In this post I’m trying out something new, which was a headache-inducing effort to render poetry with line numbers and indentation where appropriate. I’m not sure it will render in every browser under the sun, but I think it should work for most. I’m happy with the results. You can see how it was done, and perhaps add some suggestions for improvement on the page Formatting Poetry which I’ll keep as a permanent link in the upper right of the page.
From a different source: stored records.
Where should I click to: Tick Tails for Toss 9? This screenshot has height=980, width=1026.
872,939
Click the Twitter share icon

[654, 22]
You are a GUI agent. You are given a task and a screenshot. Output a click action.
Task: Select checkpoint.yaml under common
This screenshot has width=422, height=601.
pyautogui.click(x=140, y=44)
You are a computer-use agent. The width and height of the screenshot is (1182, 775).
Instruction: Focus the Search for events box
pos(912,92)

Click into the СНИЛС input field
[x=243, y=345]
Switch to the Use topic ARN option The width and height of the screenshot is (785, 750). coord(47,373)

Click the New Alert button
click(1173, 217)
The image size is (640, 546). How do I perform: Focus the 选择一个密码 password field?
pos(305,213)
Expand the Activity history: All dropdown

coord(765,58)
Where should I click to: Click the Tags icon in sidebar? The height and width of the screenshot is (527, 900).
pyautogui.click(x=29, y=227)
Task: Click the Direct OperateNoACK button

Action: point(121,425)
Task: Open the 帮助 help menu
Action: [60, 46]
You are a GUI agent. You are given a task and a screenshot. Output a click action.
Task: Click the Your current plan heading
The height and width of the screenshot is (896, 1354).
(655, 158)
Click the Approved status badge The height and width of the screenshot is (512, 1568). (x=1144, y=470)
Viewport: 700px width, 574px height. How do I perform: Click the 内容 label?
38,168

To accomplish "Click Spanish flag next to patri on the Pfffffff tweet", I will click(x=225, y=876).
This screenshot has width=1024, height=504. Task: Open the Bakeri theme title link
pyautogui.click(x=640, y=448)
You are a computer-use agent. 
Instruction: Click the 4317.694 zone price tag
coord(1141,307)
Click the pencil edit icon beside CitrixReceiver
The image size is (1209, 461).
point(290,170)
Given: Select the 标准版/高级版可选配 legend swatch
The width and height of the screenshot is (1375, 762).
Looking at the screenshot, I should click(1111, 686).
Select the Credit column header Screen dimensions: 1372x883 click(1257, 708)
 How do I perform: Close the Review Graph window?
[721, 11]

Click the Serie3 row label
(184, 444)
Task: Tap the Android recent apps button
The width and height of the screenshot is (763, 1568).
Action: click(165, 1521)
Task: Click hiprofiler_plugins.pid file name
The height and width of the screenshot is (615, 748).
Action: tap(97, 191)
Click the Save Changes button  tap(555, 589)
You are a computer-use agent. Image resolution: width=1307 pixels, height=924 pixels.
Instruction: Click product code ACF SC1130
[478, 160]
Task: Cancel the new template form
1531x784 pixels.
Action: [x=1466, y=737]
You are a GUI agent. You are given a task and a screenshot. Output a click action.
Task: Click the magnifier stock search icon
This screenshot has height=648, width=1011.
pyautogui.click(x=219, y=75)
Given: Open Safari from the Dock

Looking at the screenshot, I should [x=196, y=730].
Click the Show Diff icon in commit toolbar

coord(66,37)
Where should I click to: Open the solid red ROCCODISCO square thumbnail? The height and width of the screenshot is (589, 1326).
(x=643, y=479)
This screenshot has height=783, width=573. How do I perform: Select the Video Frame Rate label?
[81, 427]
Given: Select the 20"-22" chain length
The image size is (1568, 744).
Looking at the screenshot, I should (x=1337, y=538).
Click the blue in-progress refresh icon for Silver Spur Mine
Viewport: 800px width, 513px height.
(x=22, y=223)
And my experimental text is the Latin elegy with which Housman dedicated his Manilius to Moses Jackson.
M.I. IACKSON
HARVM LITTERARVM CONTEMPTORI
- Signa pruinosae variantia luce cavernas
- noctis et extincto lumina nata die
- solo rure vagi lateque tacentibus arvis
- surgere nos una vidimus oceano.
- vidimus: illa prius, cum luce carebat uterque,
- viderat in latium prona poeta mare,
- seque memor terra mortalem matre creatum
- intulit aeternis carmina sideribus,
- clara nimis post se genitis exempla daturus
- ne quis forte deis fidere vellet homo.
- nam supero sacrata polo complexaque mundum
- sunt tamen indignam carmina passa luem,
- et licet ad nostras enarint naufraga terras
- scriptoris nomen vix tenuere sui.
- non ego mortalem vexantia sidera sortem
- aeternosve tuli sollicitare deos,
- sed cito casurae tactus virtutis amore
- humana volui quaerere nomen ope,
- virque virum legi fortemque brevemque sodalem
- qui titulus libro vellet inesse meo.
- o victure meis dicam periturene chartis,
- nomine sed certe vivere digne tuo,
- haec tibi ad auroram surgentia signa secuto
- hesperia trado munera missa plaga.
- en cape: nos populo venit inlatura perempto
- ossa solo quae det dissoluenda dies
- fataque sortitas non immortalia mentes
- et non aeterni vincla sodalicii.
To get a sense for the value of reading a work like this, consider some of S.J. Harrison’s remarks:
The warm memory of common friendly activity with which the poem begins, recalling evening walks together long ago, echoes in general terms a poem from Ovid’s exilic verse, the nostalgic account of his youthful travels and talk with the poet Aemilius Macer in Ex Ponto 2.10; for Ovid and Macer as for Housman and Jackson, imitating Callimachus’ famous lament for his fellow-poet Heraclitus (Ep.2 Pfeiffer), the sun often set on their peripatetic conversations (Ex Ponto 2.10.37 saepe dies sermone minor fuit), and the frosty evenings of Housman’s starlit walks with Jackson also recall and invert Ovid’s imagined communing with his distant friend under the frosty sky of Tomis (2.10.48 gelido … sub axe).